===== Supplied material

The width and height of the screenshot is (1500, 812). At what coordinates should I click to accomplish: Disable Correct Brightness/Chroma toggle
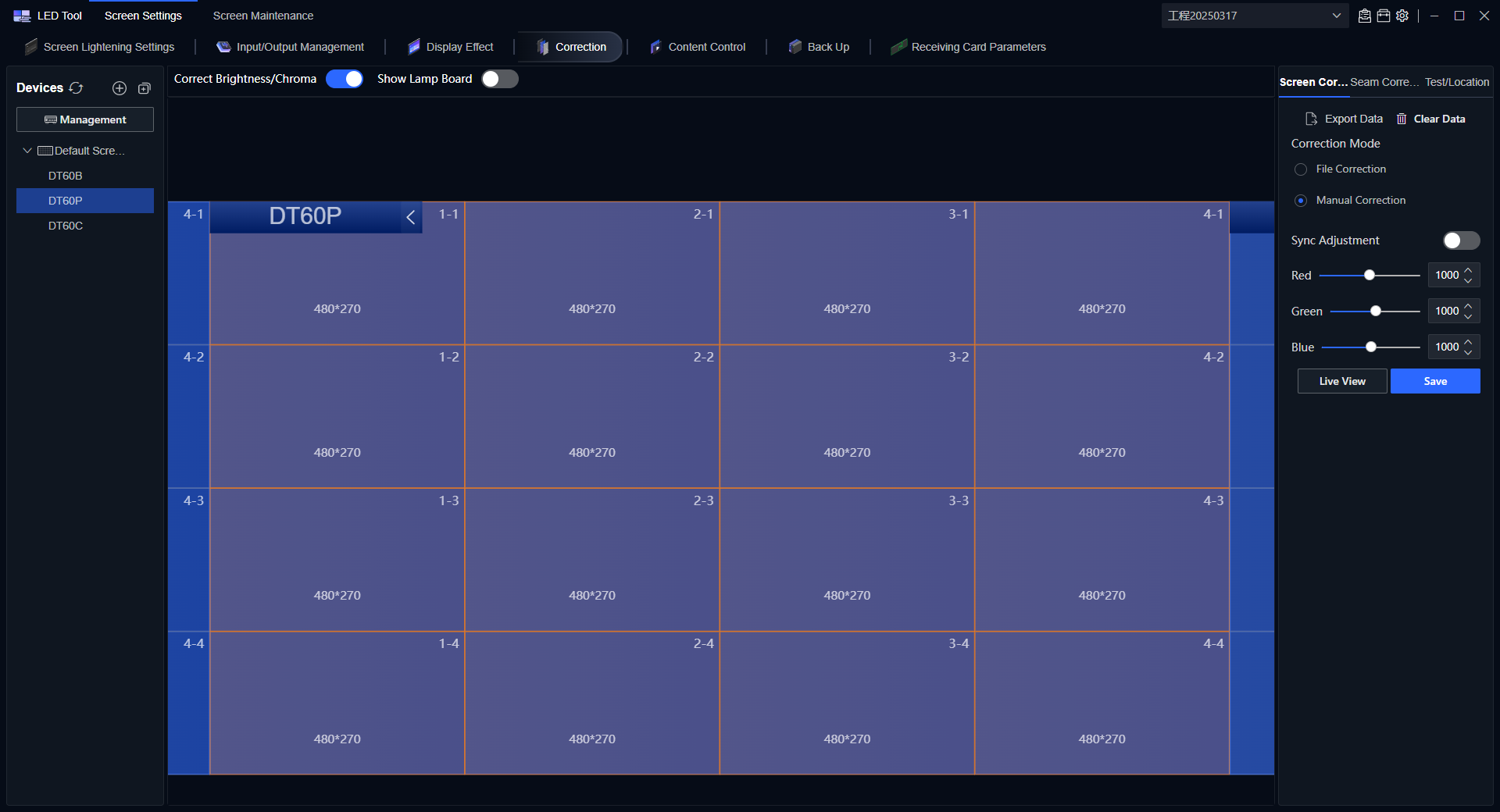coord(345,79)
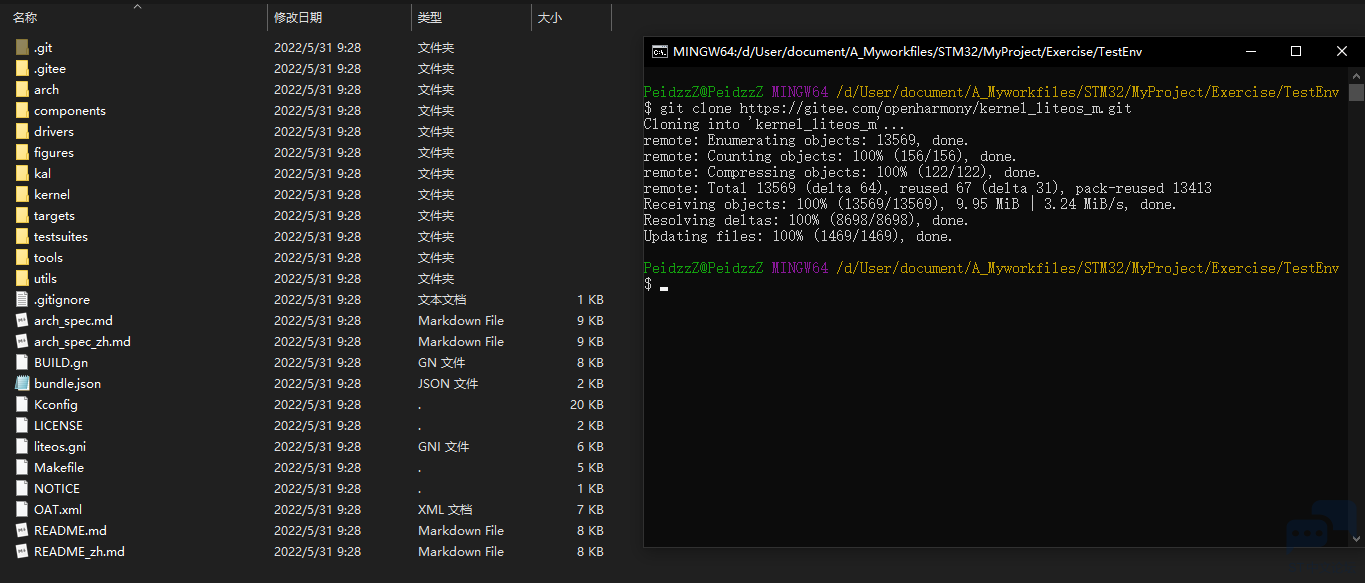Select the components folder icon
The height and width of the screenshot is (583, 1365).
[x=22, y=110]
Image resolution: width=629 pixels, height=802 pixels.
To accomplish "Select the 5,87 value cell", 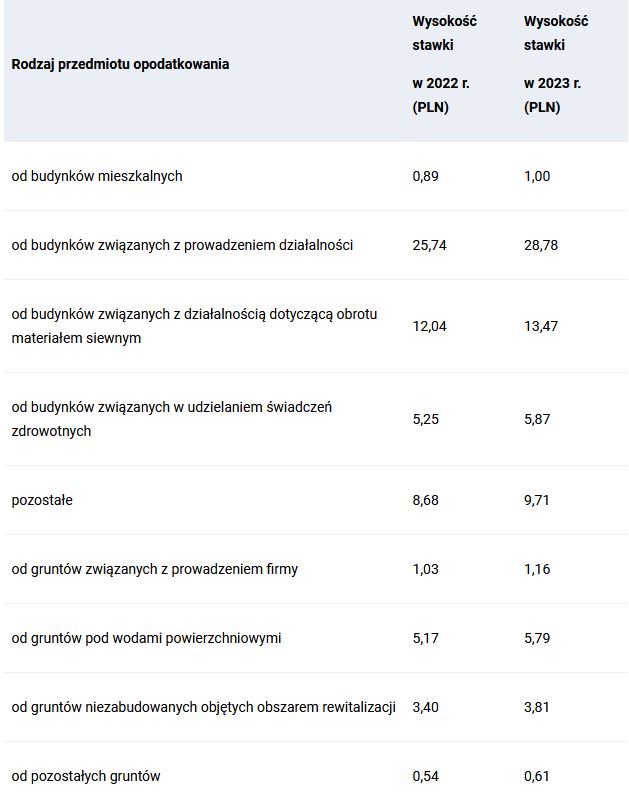I will click(537, 419).
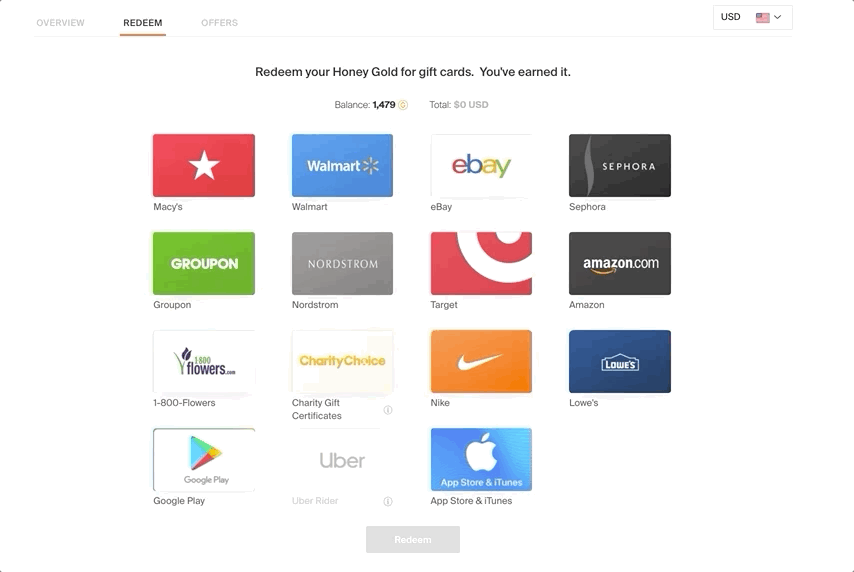Select the App Store & iTunes card
854x572 pixels.
pos(481,460)
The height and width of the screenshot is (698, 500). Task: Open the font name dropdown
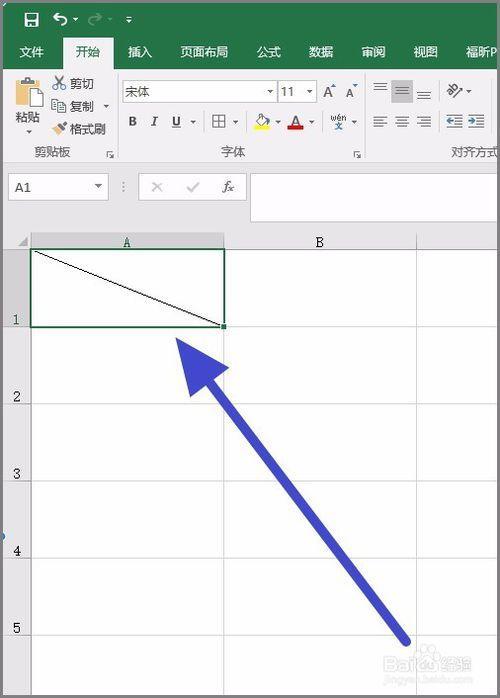point(270,92)
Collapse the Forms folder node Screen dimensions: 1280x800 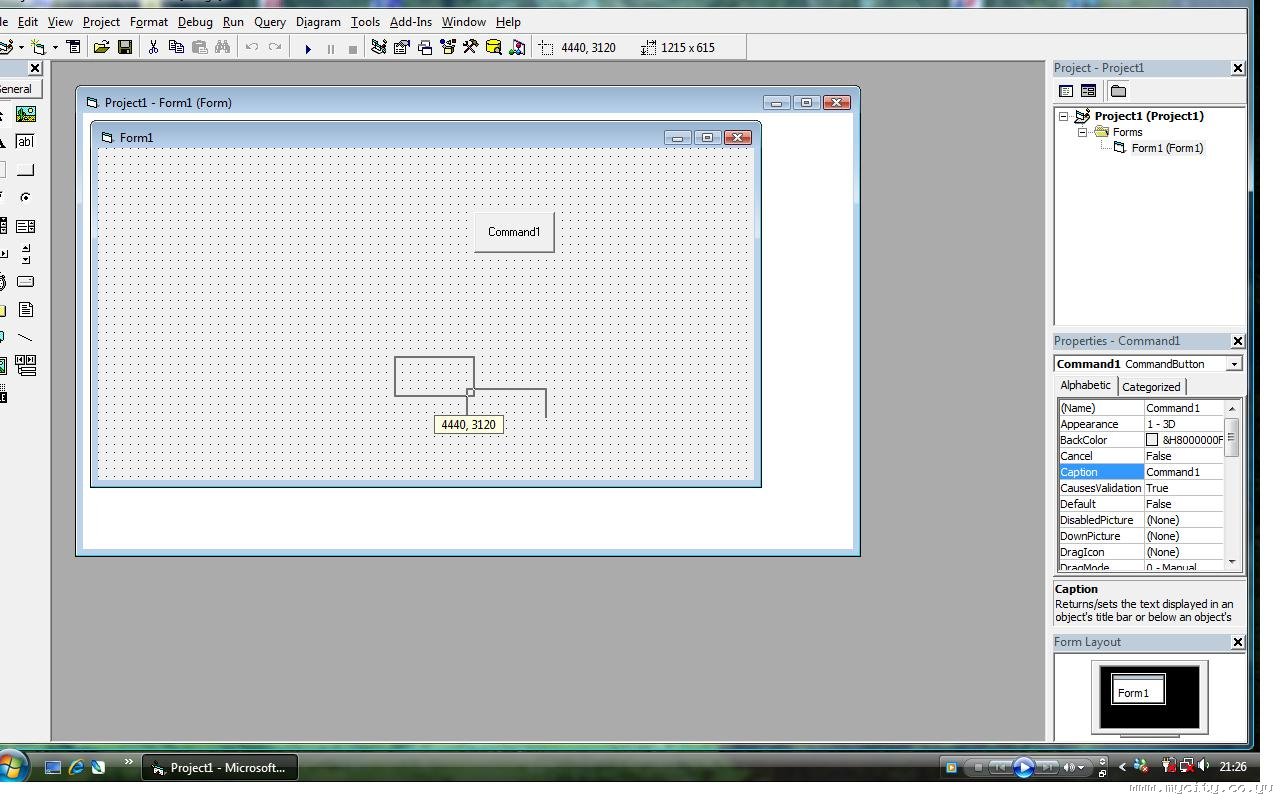(1082, 132)
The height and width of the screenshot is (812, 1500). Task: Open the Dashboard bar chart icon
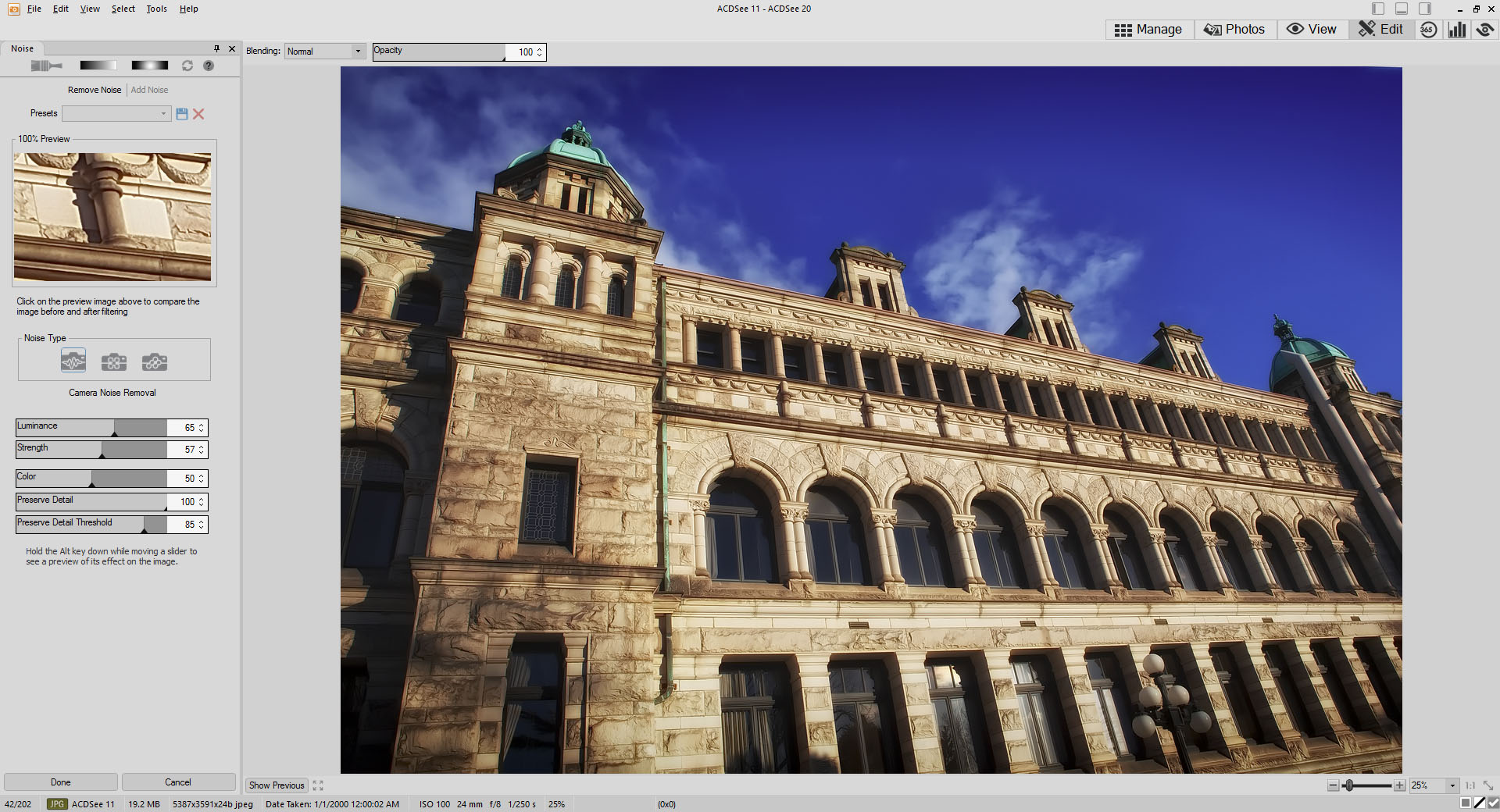(x=1457, y=30)
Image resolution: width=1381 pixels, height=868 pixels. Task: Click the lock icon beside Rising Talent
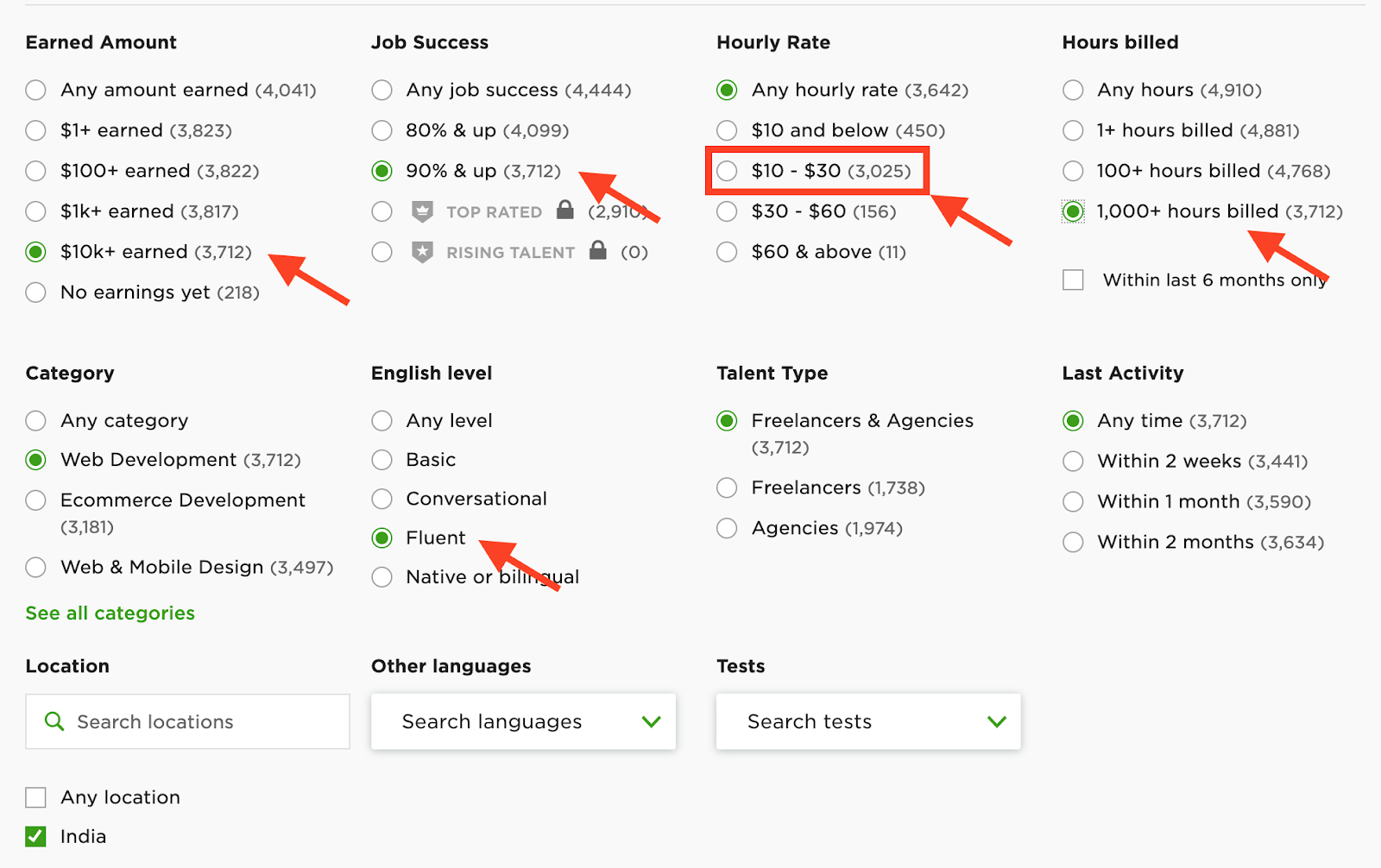click(598, 250)
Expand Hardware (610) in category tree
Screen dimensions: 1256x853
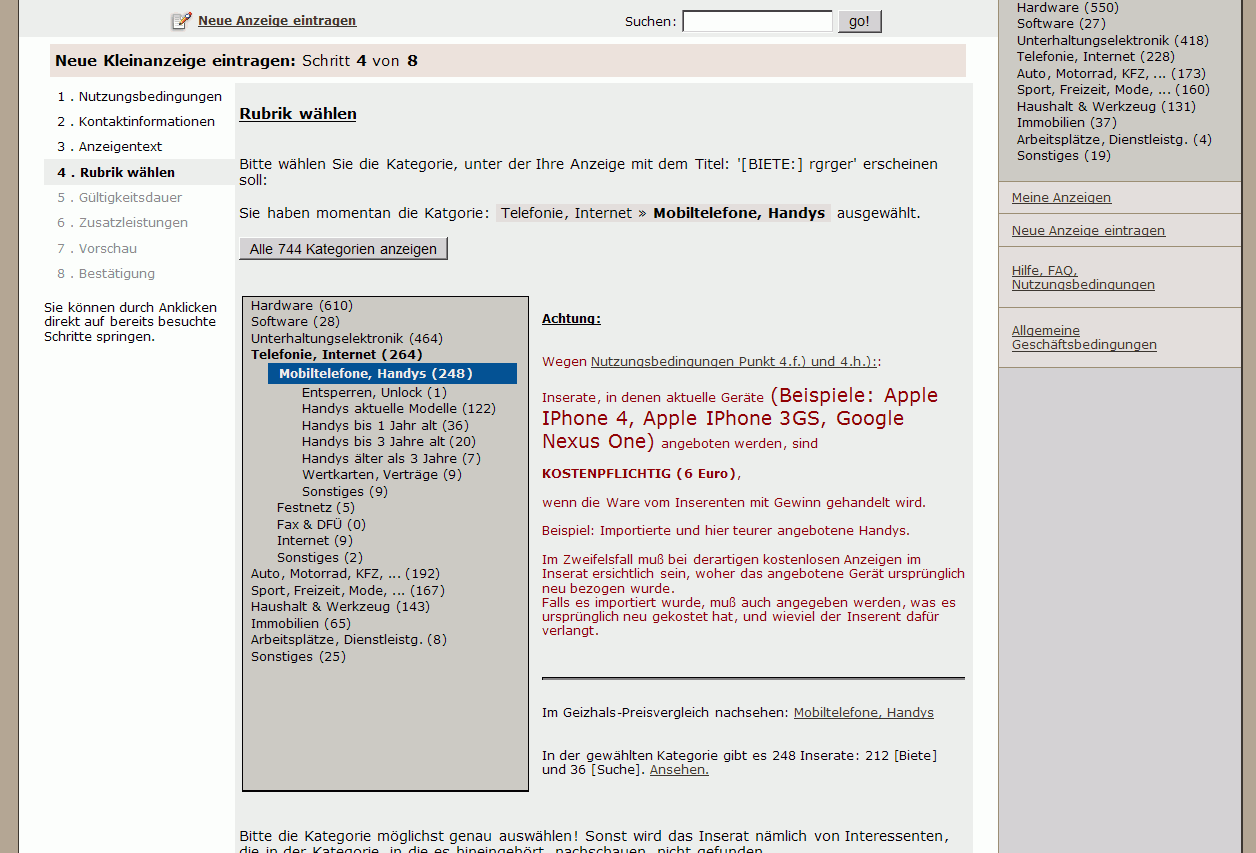pos(301,306)
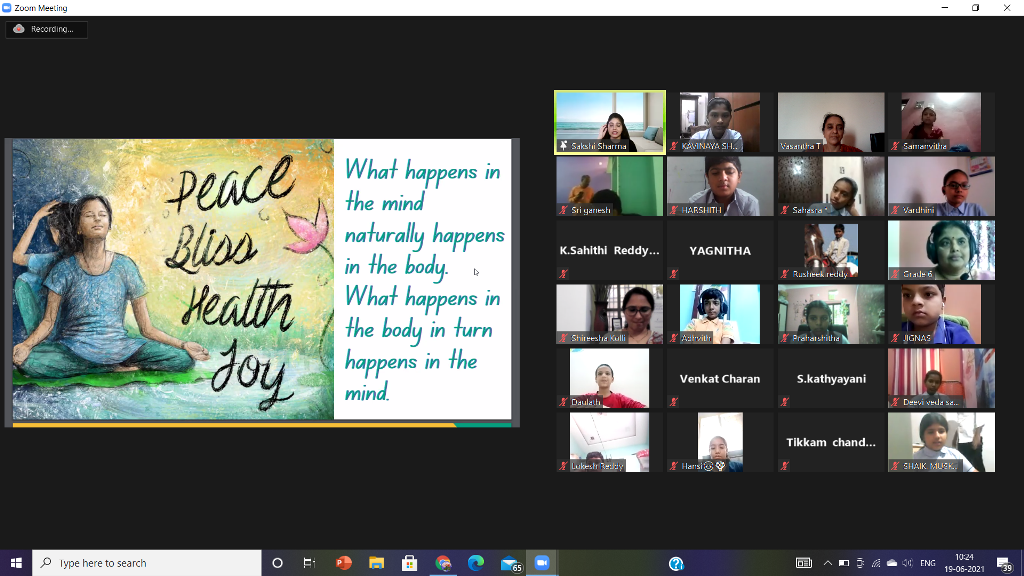The height and width of the screenshot is (576, 1024).
Task: Click the Type here to search box
Action: [147, 563]
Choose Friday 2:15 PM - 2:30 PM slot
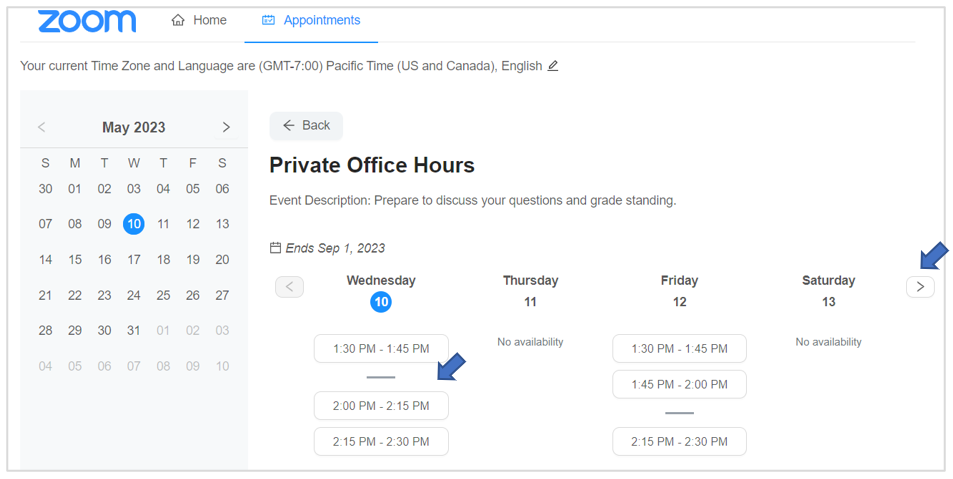Viewport: 953px width, 479px height. [x=679, y=442]
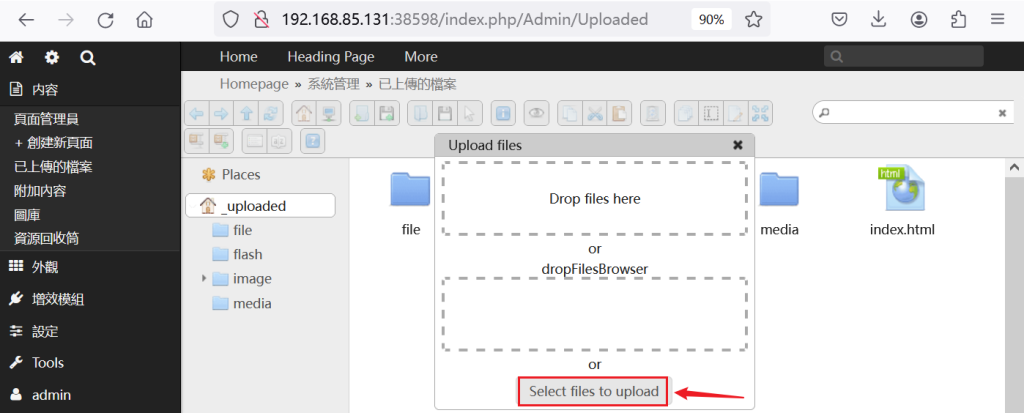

==========

Assignment:
Here the requirement is to restate exactly the line holding "Image resolution: width=1381" and every later line through the end of the material, omitting pictures.

Response area:
Image resolution: width=1381 pixels, height=868 pixels. Task: Click the lock icon beside Rising Talent
click(598, 250)
Expand Hardware (610) in category tree
Screen dimensions: 1256x853
pos(301,306)
The height and width of the screenshot is (576, 1024).
Task: Click the Type here to search box
Action: [147, 563]
Choose Friday 2:15 PM - 2:30 PM slot
Viewport: 953px width, 479px height. [x=679, y=442]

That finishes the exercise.